Leaving the Playground of Dreams continue east on the road and past the boat launch facility trailhead and restroom facilities on your left and then pass under the Blue Bridge, at the top of the hill cross to the other side and join the trail on the levee and continue to Washington Street (access to Clover Island) where you can turn left to access clover island (restroom and restaurant) or turn right and then look for a trail on the left side of the road (approximately 200 feet) which goes along the south side of Duffy's Pond for a short distance. At the end of this trail is a couple of wine tasting rooms and a food truck area (availability varies, usually 1-4 most weekdays for lunch). The main trail continues across Washington Street and under the Cable Bridge.
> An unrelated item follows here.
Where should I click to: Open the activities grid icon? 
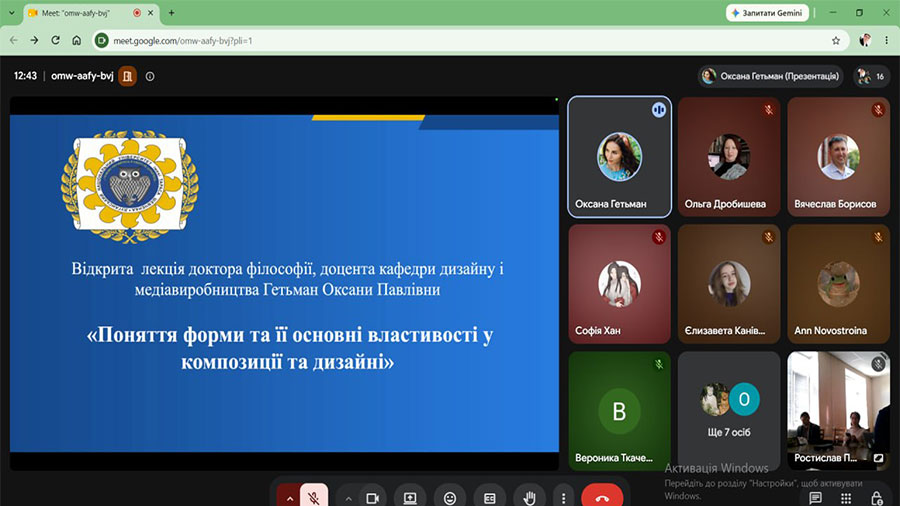[x=845, y=497]

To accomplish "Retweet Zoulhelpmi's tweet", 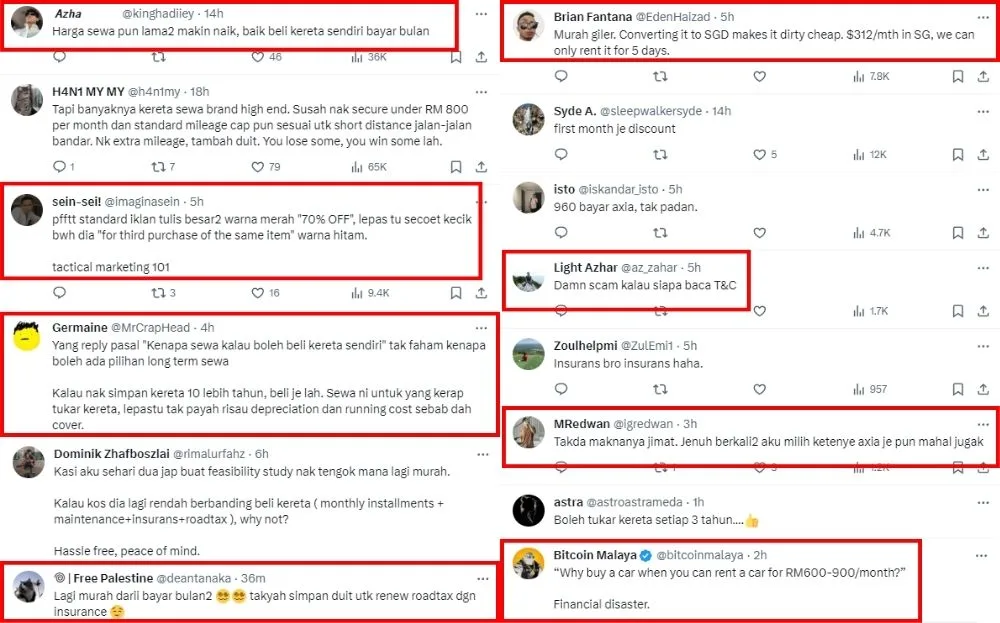I will click(660, 388).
Stay on the sidewalk/path until you reach the street where you have to decide the sidewalk or the marked lane over the bridge. On the other side of the bridge take the first right turn onto W Washington Street and continue for one block to S 9th Ave where you will turn to the right towards the river up onto the levee where you will intersect the trail.
You have now completed the loop portion and turning to the left ride the reverse of your route back to Sacajawea Historical Park to finish your ride on the Sacagawea Heritage trail.
This is a rough surface trail through some beautiful country. I rode through on 38 mm but wish I had 2 plus inch tires.
"SO, WHERE’S THE TRAIL? GE: N46.22237 W119.10200
You were warned that when you really needed a trail sign, none would be there. TrailBear was right. Here you are at a small parking lot at the base of the bridge in Pasco, wondering which way to go.
Turn left onto W. Washington St. and ride down to S. 13th Ave. Turn left onto something of a track. Across the waste land you can see the river levee. Head thataway.
If you do it right, you should cross the RR tracks and arrive at Milepost 4.5 on the levee. Turn left for the trail to Sacagawea State Park. Turn right to the Blue Bridge and beyond. Thus begins the Pasco Levee ride - "
Since his report they have worked on the access. The correct way is to come off the bridge, take the first right onto Washington Street followed by the next right onto S 9th Avenue. When the road turns to the left continue straight across the railroad track and onto the trail, left to ride to Sacagawea Park and the junction of the Snake and Columbia River or right to under the bridge for about 0.3 miles where you can pick-up with TrailBear's ride at milepost 4.5. This is all good asphalt road and much more direct connection between the bridge and trail.